* _Exercise description_
Omit every image, and transcribe the remaining entries exactly as given.

[Stored entries]
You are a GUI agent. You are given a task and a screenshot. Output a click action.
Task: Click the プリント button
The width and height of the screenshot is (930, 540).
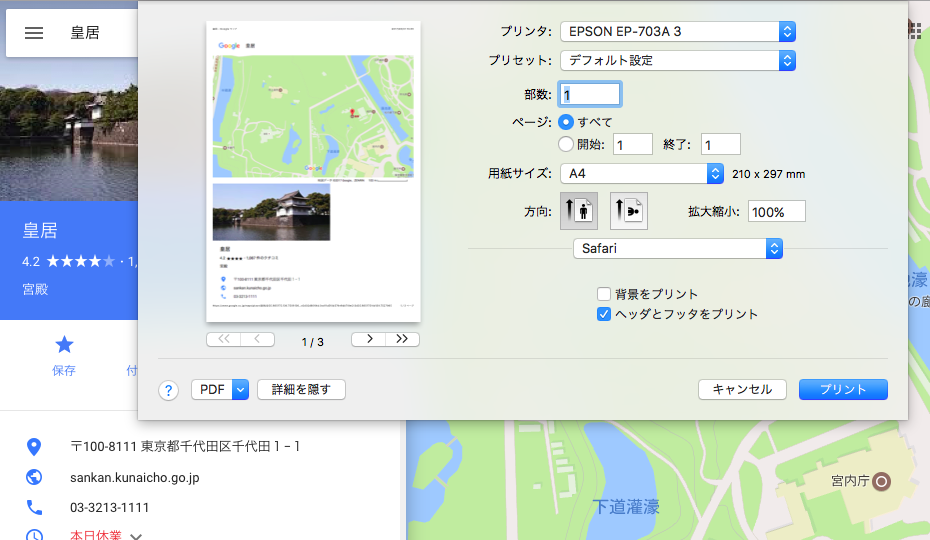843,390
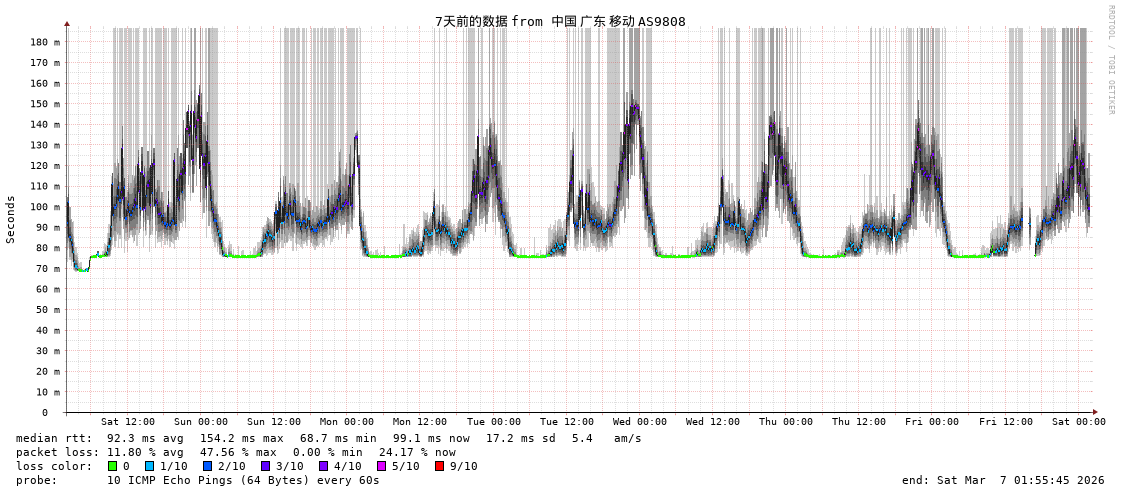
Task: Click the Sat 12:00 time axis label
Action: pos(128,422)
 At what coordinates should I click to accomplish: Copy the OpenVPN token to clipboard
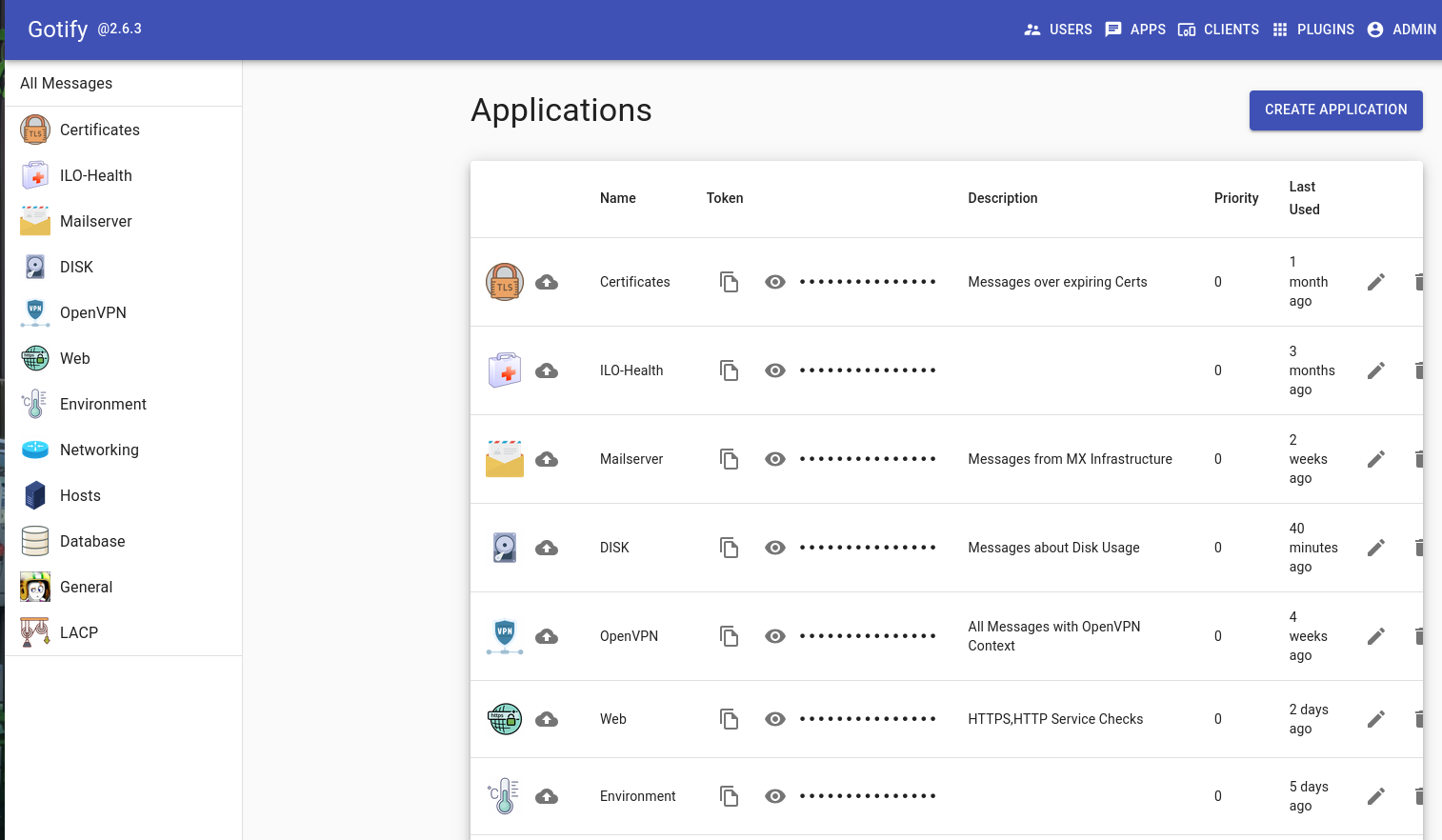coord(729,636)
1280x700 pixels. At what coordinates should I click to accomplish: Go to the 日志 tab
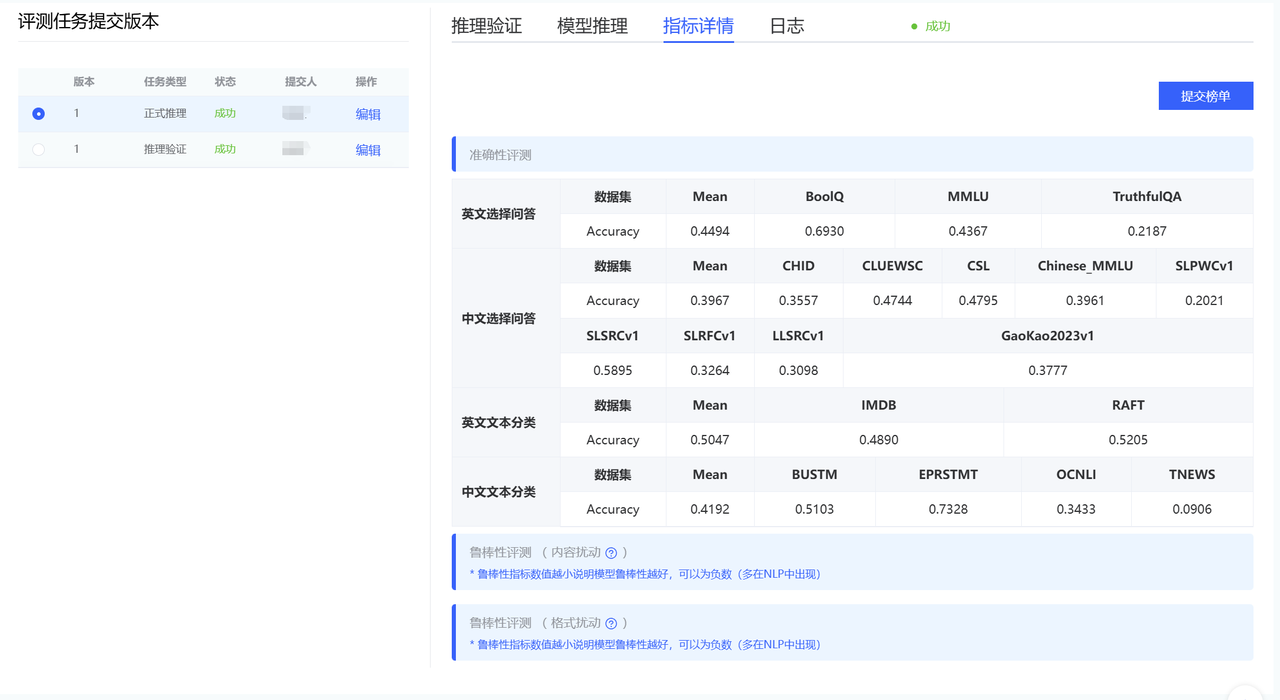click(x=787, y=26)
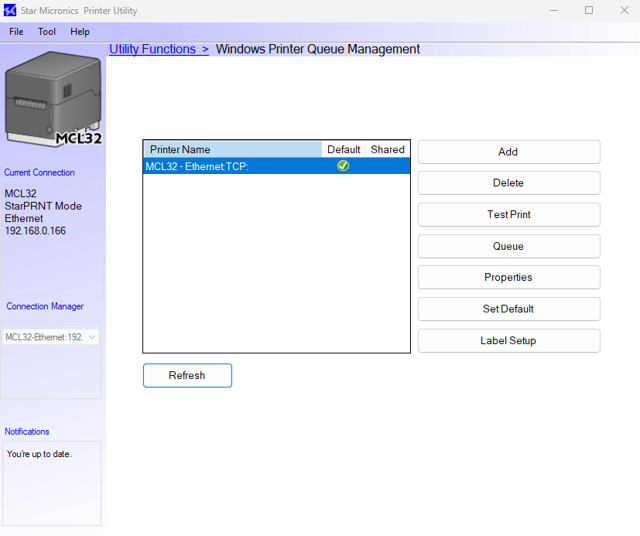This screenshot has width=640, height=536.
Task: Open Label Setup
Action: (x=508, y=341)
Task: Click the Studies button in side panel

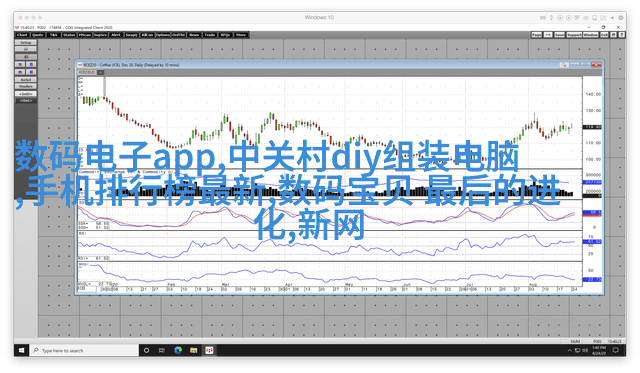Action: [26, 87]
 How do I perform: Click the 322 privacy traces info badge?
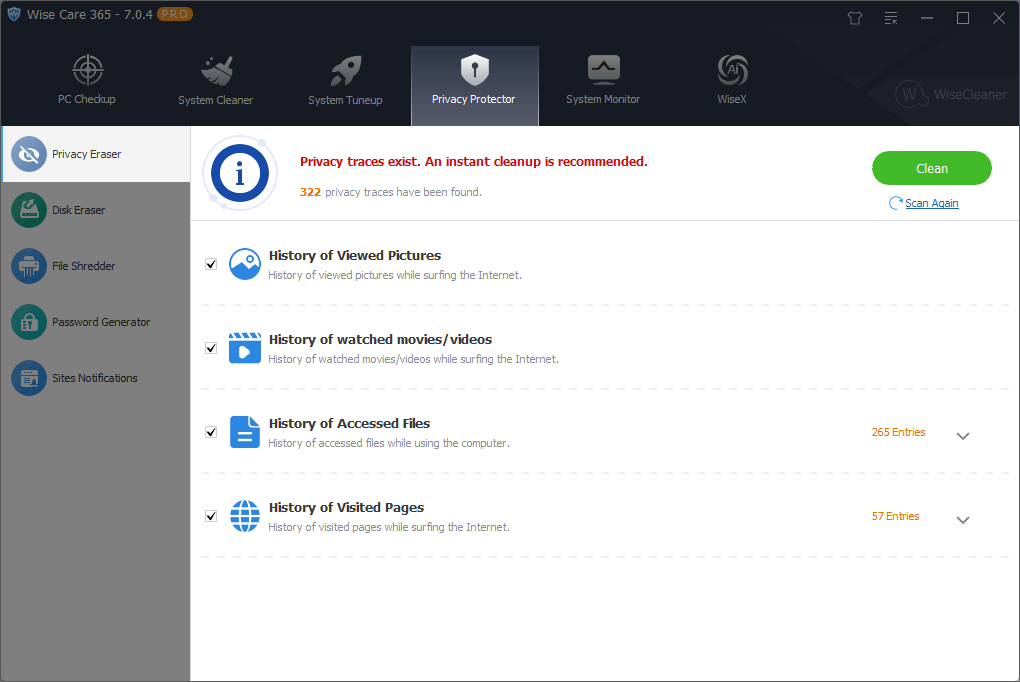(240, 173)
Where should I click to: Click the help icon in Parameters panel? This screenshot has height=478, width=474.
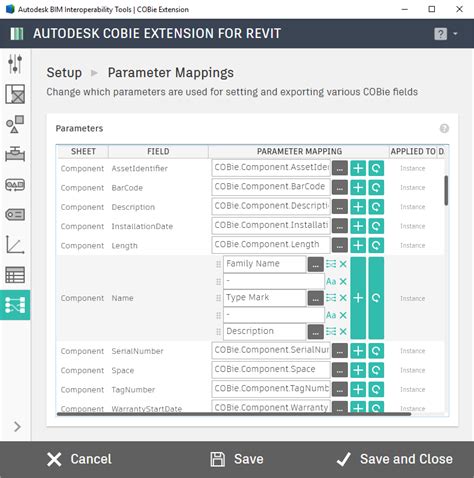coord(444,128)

* _Written answer_
You are a GUI agent. You are given a task and a screenshot. Output a click action.
Task: Click the プリント button
The width and height of the screenshot is (930, 540).
843,390
Task: Click the Sat 12:00 time axis label
Action: pos(128,422)
 At what coordinates should I click to accomplish: Copy the OpenVPN token to clipboard
coord(729,636)
1280x700 pixels. At what coordinates should I click to accomplish: Go to the 日志 tab
click(x=787, y=26)
This screenshot has width=640, height=536.
Task: Open Label Setup
Action: (x=508, y=341)
Task: Click the Studies button in side panel

Action: [26, 87]
 How do I perform: Click the 322 privacy traces info badge?
(240, 173)
Where should I click to: Click the help icon in Parameters panel? This screenshot has height=478, width=474.
coord(444,128)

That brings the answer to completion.